The journey in from the station takes you through a grim series of socialist housing projects, built with the rubble from the war, and you discover immediately how little of old Dresden is left. Even if you arrive via the river (recommended) a faceless new town starts just around the corner from the Zwinger. With 15 square kilometres bombed into smandereens, quick utilitarian solutions were more pressing than recreating times lost by tacking on reassuring olde-worlde façades. The city bus tour spends its 90 minutes mostly in the suburbs where late-19th century and Jugendstil villas are protected from rash development and are still reassuringly intact.

I found Dresden itself mesmerising, one of those wellkept secrets, probably thanks to the old German divide and British squeamishness over our doubtful war record of destruction. The shortest visit is an experience out of proportion to the sum of its individual parts.

For example, at the Kreuzkirche, dating back to 1170, they stopped short of a complete reconstruction, leaving the interior only roughly plastered. I went to look because it was Schutz's church, the choir one of the oldest institutions in the world. After the gleaming white of the Hofkirche, it was sobering to contemplate the severe gaunt interior of the Kreuzkirche: every day there is communion with other victim cities of the war under a cross of nails from the ruins of Coventry cathedral.

And, yet again, you walk out of the building and into a painting — another Bellotto, recording the church's wrecked state after Prussian bombing in the Seven Years War. This was when the art lover Elector Augustus III had to stop his enthusiasm for buying art.

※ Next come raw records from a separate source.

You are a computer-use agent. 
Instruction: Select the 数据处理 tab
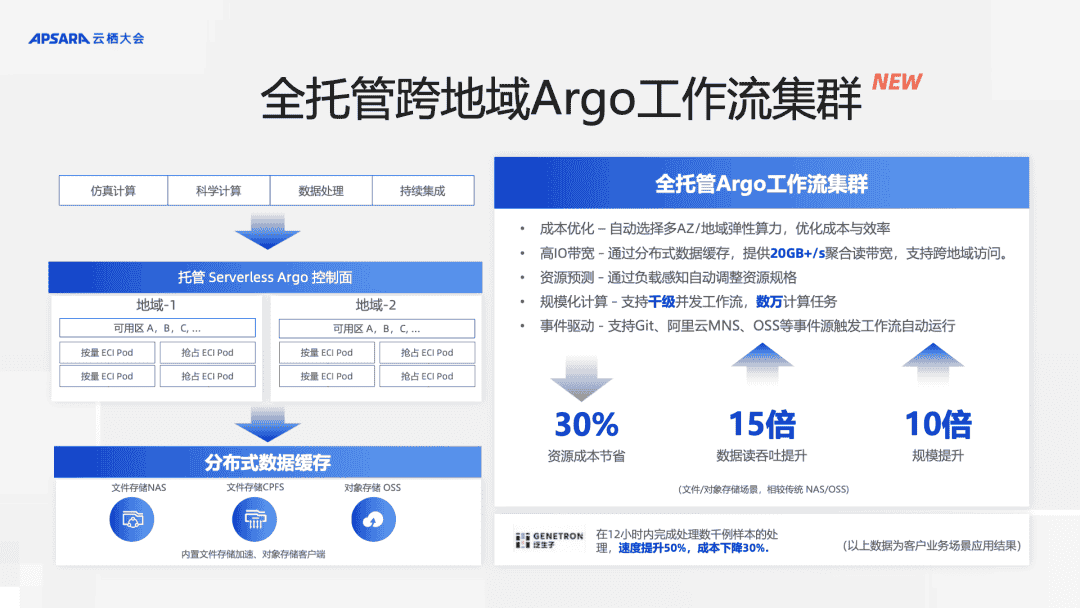321,190
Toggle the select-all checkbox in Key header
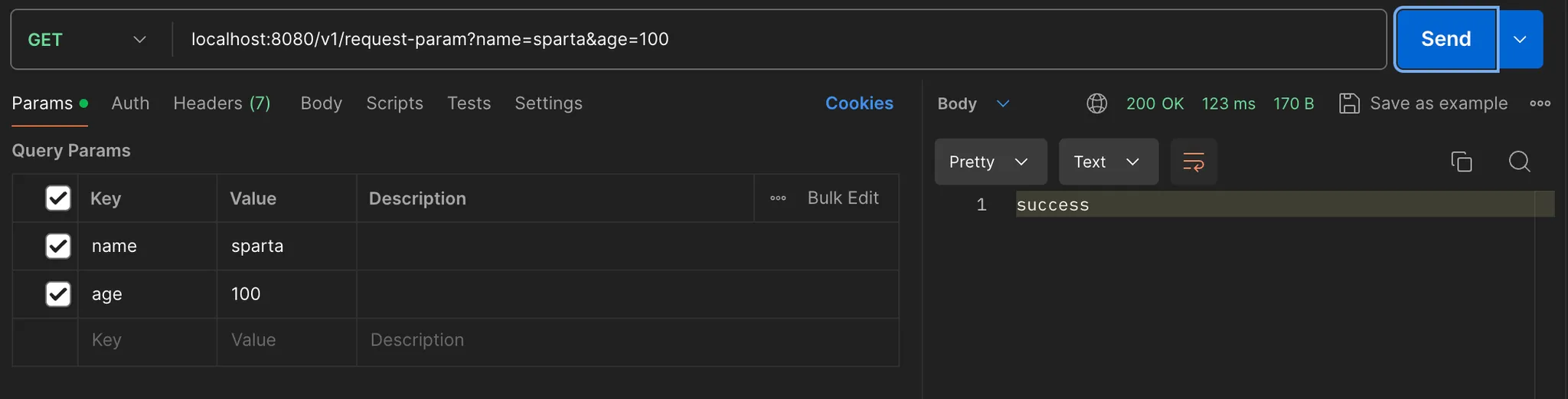Screen dimensions: 1568x399 58,198
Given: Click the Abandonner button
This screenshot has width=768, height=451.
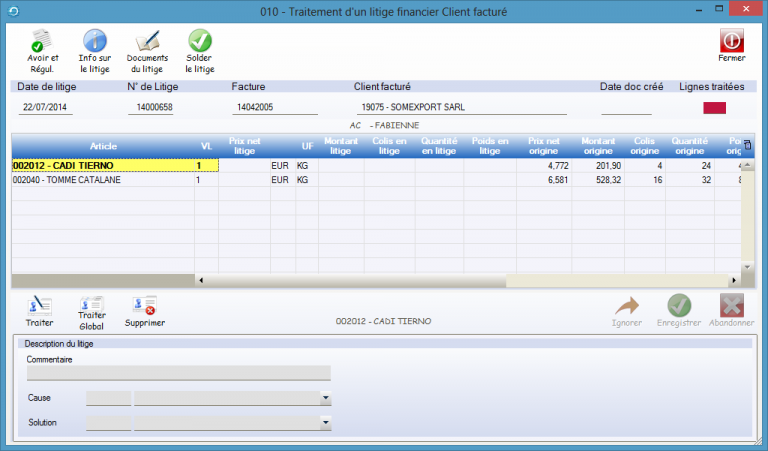Looking at the screenshot, I should pos(732,306).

The reference points always take you back to the art and the galleries, which are so close together that they constantly cross reference each other. In the Zwinger, go from the Old Masters across to the Rustkammer, full of sensational armour. Admire the French works — Watteau and Poussin and Claude — and make the connections with the Meissen porcelain shown alongside Chinese and Japanese treasures on the other side of the courtyard.

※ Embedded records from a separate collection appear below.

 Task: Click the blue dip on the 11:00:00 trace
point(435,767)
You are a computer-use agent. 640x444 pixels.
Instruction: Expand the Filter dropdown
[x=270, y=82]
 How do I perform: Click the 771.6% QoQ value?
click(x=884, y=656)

Just a short walk away, in the Albertinum, can be found post-18th-century and contemporary work, sculptures from the Renaissance and the Antiquities — and the most outrageous treasures in the so-called Green Vault, where the idea of an art collection began as the private pleasure of the ruling electors. Eye watering fantasies of gold and ebony, strewn with jewels. . .

And then you go on to the opera and to a restaurant after and you wonder again if you're in or out of the artwork. It's a hugely attractive proposition.